Some people who have schizophrenia or other serious mental illnesses develop catatonia, which consists of extreme lack of movement or constant repetitive movement over which they seem to have very little control. Whilst in a catatonic state these people are unable to interact with their environment and may go on to acquire secondary problems such as pneumonia, blood clotting problems (thrombosis), malnutrition or dehydration. Current treatments for this are either drugs, which are given by injection, or electric shock treatment (electroconvulsive therapy). The aim of this review is to look at how effective benzodiazepines are compared to placebo or other drug treatments in treating this problem. However, while some clinical trials that seemed relevant were identified, no usable data could be extracted from them. There is no good trial-derived data on this subject. However, there are five trials on which more information needs to be collected. In the longer term, to make sure people with catatonia receive the most effective treatment, this is an area that would benefit from good research and well planned and reported trials. Also, since the condition is rare, there should be good communication between those involved in researching it.
(Plain language summary prepared for this review by Janey Antoniou of RETHINK, UK www.rethink.org)
Studies have been justified and undertaken in the past. This justification remains as relevant as ever. Further studies with a high-quality methodology and reporting are required and it may be for countries where catatonia is seen often to take a lead in this area.
Catatonia is a debilitating disorder of movement and volition associated with schizophrenia and some other mental disorders. People in a catatonic state have increased risk of secondary complications such as pneumonia, malnutrition and dehydration. The mainstay of treatment has been drug therapies and electroconvulsive therapy.
To compare the effects of benzodiazepines with other drugs, placebo or electroconvulsive therapy for people with catatonia.
We searched the Cochrane Schizophrenia Group Trials Register (March 2007) and manually searched reference lists from the selected studies.
All relevant randomised controlled clinical trials.
We (RCG, GW) extracted data independently. For dichotomous data we would have calculated relative risks (RR) and their 95% confidence intervals (CI) on an intention-to-treat basis using a fixed-effect model.
No studies could be included. We did find studies reporting no usable data that we had to exclude or assign to those awaiting assessment. These studies, although poorly reported, do illustrate that relevant studies have been undertaken, and are not impossible.

■ PROVIDED DATA
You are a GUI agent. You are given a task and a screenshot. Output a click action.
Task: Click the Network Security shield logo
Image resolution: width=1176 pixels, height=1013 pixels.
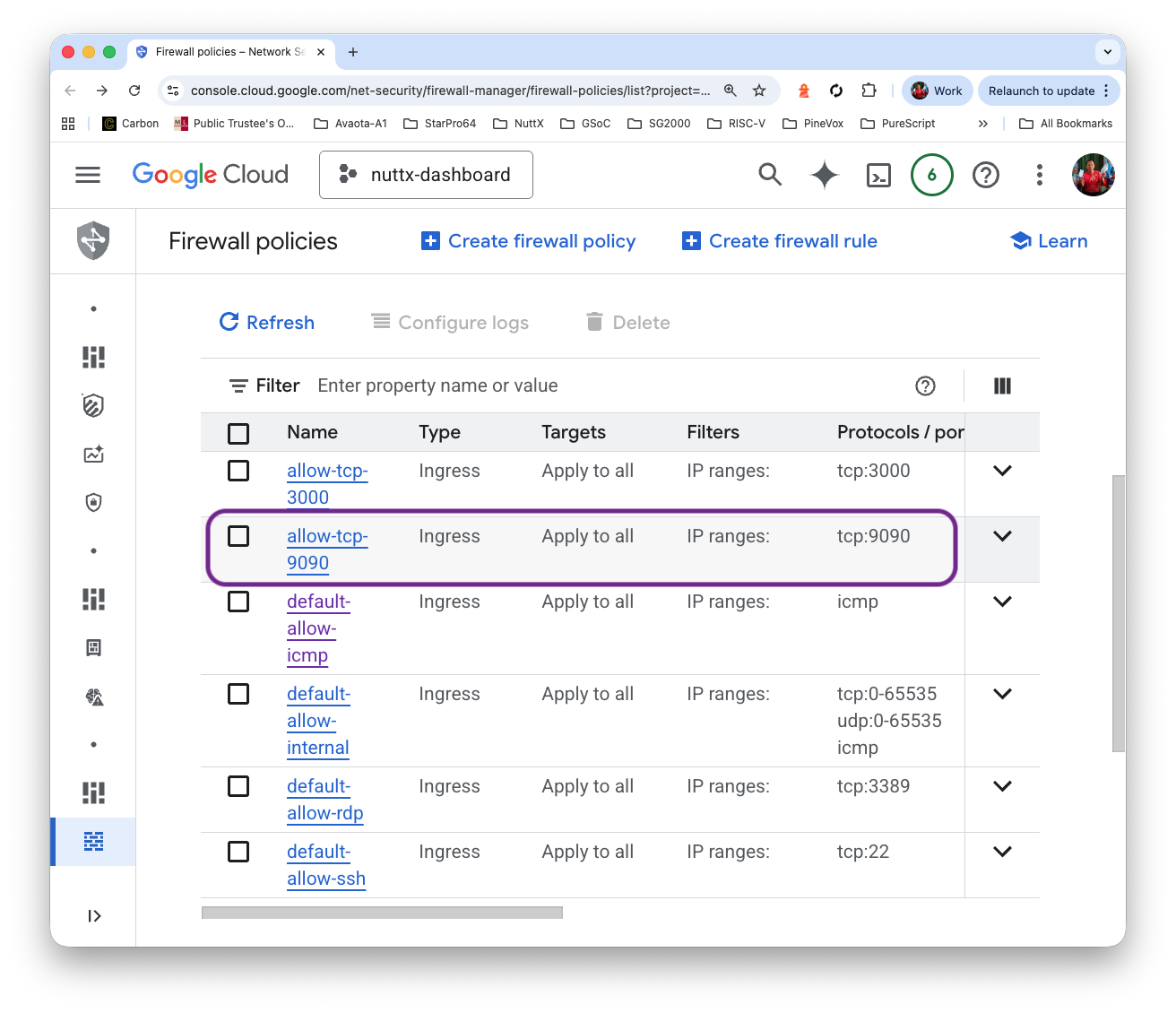click(93, 240)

■ REQUIREMENT A
In the catatonia review text, which register did the authors search, and in what month and year?
■ REQUIREMENT B
Copy the catatonia review text from "To compare the" up to and including "a fixed-effect model.", substituting "separately" for "independently".

■ EXERCISE SOLUTION A
The Cochrane Schizophrenia Group Trials Register, in March 2007.

■ EXERCISE SOLUTION B
To compare the effects of benzodiazepines with other drugs, placebo or electroconvulsive therapy for people with catatonia.
We searched the Cochrane Schizophrenia Group Trials Register (March 2007) and manually searched reference lists from the selected studies.
All relevant randomised controlled clinical trials.
We (RCG, GW) extracted data separately. For dichotomous data we would have calculated relative risks (RR) and their 95% confidence intervals (CI) on an intention-to-treat basis using a fixed-effect model.